● **Texte à lire**:
----

III – La sélection scientifique des plantes cultivées :
1) La révolution industrielle :
Au cours du XIXème siècle, la modernisation de l’agriculture européenne et l’industrialisation des filières de transformation nécessitent des plantes calibrées adaptées aux machines. Il est de plus nécessaire d’améliorer les rendements agricoles pour rentabiliser les machines et nourrir une population croissante. Les variétés paysannes, hétérogènes, variables dans le temps et peu productives ne conviennent plus.
En 1866, Mendel découvre les lois de la génétique. S’ouvre alors l’époque des plantes scientifiquement sélectionnées.
2) La sélection scientifique :
Le scientifique sélectionneur repère les meilleures plantes dans la diversité des variétés paysannes. Elles sont soumises à des autofécondations successives. A chaque génération, un tri est effectué pour ne garder que les individus les plus intéressants. En une dizaine de générations, le sélectionneur aboutit à des lignées pures génétiquement homogènes et stables. Une lignée est dite pure si les descendants sont identiques à la plante mère c’est-à-dire si les individus sont homozygotes pour les gènes considérés.
Chez certaines espèces (celles qui ne sont pas autofertiles naturellement), l’homozygotie affaiblit considérablement les plantes de lignée pure : les plants sont chétifs, moins vigoureux et moins productifs. On effectue alors des croisements entre lignées pures de manière à obtenir des variétés hybrides F1. Ces variétés combinent les caractères intéressants des deux géniteurs et retrouvent la ″vigueur″ perdue : c’est l’effet d’hétérosis.

----

● **Données recueillies**:

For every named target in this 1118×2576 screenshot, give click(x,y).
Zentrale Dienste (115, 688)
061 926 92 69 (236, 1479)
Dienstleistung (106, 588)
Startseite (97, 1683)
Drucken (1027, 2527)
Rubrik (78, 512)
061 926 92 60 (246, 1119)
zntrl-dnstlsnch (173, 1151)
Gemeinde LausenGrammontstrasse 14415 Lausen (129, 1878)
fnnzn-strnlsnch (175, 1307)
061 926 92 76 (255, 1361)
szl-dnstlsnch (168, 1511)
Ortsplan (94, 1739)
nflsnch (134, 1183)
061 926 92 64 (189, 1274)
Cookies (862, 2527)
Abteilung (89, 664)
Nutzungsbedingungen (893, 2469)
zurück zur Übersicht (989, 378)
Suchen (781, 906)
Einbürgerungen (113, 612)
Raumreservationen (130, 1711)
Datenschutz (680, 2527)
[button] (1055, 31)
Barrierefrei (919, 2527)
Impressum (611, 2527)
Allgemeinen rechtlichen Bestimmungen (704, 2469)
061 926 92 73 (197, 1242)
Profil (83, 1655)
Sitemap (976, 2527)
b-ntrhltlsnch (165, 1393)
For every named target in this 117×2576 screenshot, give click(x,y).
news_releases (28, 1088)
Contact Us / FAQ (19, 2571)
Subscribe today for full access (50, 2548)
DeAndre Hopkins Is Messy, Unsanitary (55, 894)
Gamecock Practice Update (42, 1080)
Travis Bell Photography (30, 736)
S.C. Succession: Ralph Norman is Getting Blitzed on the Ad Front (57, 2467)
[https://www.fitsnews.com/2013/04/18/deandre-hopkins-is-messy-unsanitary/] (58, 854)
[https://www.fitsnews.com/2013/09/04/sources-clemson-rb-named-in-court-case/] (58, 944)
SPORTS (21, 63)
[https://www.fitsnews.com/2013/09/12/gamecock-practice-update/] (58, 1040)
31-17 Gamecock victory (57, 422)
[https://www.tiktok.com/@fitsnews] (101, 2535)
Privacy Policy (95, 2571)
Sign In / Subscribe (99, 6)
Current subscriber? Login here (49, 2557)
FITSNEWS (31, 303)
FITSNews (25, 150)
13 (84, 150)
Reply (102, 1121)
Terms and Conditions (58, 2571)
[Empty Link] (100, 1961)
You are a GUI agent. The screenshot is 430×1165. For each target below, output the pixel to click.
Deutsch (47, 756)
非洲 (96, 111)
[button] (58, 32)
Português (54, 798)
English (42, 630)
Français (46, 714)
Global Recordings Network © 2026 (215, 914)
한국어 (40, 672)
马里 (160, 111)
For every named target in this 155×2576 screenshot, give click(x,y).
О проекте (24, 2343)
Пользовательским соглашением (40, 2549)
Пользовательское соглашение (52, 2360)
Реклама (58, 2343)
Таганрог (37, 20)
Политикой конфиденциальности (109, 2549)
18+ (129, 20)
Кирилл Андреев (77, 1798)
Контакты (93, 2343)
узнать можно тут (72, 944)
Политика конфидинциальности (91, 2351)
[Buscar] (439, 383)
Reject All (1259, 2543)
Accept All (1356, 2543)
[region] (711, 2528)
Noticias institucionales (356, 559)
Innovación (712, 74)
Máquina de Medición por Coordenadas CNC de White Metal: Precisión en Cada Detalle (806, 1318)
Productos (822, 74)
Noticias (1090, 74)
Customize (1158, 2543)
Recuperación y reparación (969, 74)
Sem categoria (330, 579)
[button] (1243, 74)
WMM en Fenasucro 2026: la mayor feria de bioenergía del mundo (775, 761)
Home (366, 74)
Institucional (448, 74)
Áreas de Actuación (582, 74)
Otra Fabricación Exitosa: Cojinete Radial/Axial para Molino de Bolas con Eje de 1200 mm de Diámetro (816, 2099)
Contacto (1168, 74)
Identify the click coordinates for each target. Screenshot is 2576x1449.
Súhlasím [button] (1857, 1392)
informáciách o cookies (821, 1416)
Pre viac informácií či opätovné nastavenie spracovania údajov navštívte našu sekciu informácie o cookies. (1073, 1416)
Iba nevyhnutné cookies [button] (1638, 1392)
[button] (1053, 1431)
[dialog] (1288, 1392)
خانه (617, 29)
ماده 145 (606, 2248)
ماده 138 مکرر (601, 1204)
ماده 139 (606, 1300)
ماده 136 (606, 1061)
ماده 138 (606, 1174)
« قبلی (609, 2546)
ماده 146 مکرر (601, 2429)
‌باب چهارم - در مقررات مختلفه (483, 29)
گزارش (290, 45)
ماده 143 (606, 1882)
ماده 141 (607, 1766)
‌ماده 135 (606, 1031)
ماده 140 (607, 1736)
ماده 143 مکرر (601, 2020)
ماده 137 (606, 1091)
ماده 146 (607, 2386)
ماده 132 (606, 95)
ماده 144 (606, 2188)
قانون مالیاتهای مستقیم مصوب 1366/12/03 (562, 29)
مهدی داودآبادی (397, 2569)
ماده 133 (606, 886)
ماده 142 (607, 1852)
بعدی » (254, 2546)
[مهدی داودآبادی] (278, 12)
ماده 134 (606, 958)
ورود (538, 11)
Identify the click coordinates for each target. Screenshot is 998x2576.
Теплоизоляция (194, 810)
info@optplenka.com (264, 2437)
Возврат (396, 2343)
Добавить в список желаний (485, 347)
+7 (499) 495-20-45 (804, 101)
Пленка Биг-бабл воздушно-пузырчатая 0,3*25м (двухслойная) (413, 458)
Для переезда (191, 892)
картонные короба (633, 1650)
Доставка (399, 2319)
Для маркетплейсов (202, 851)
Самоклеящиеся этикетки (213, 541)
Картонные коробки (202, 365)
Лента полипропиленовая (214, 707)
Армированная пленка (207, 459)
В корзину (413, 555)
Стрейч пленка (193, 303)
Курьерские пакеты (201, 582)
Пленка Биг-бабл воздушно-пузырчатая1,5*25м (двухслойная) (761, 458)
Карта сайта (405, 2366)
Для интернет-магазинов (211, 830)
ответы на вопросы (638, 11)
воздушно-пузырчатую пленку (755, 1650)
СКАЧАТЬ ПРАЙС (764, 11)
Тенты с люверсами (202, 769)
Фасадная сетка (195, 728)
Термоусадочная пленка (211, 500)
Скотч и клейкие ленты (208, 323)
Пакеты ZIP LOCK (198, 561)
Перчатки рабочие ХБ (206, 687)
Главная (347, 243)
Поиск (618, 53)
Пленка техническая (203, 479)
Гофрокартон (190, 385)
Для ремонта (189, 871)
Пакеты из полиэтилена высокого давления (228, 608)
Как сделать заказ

----

● **Problèmes à résoudre**:
(1) D'après le texte sur la sélection des plantes cultivées, en quelle année Mendel découvre-t-il les lois de la génétique ?
(2) Recopiez le passage du texte sur la sélection des plantes cultivées qui commence aux mots « Chez certaines espèces » et s'arrête après les mots « c’est l’effet d’hétérosis. ».
Les données n'interviennent en rien ici.

● **Corrigé des exercices**:
(1) En 1866.

(2)
Chez certaines espèces (celles qui ne sont pas autofertiles naturellement), l’homozygotie affaiblit considérablement les plantes de lignée pure : les plants sont chétifs, moins vigoureux et moins productifs. On effectue alors des croisements entre lignées pures de manière à obtenir des variétés hybrides F1. Ces variétés combinent les caractères intéressants des deux géniteurs et retrouvent la ″vigueur″ perdue : c’est l’effet d’hétérosis.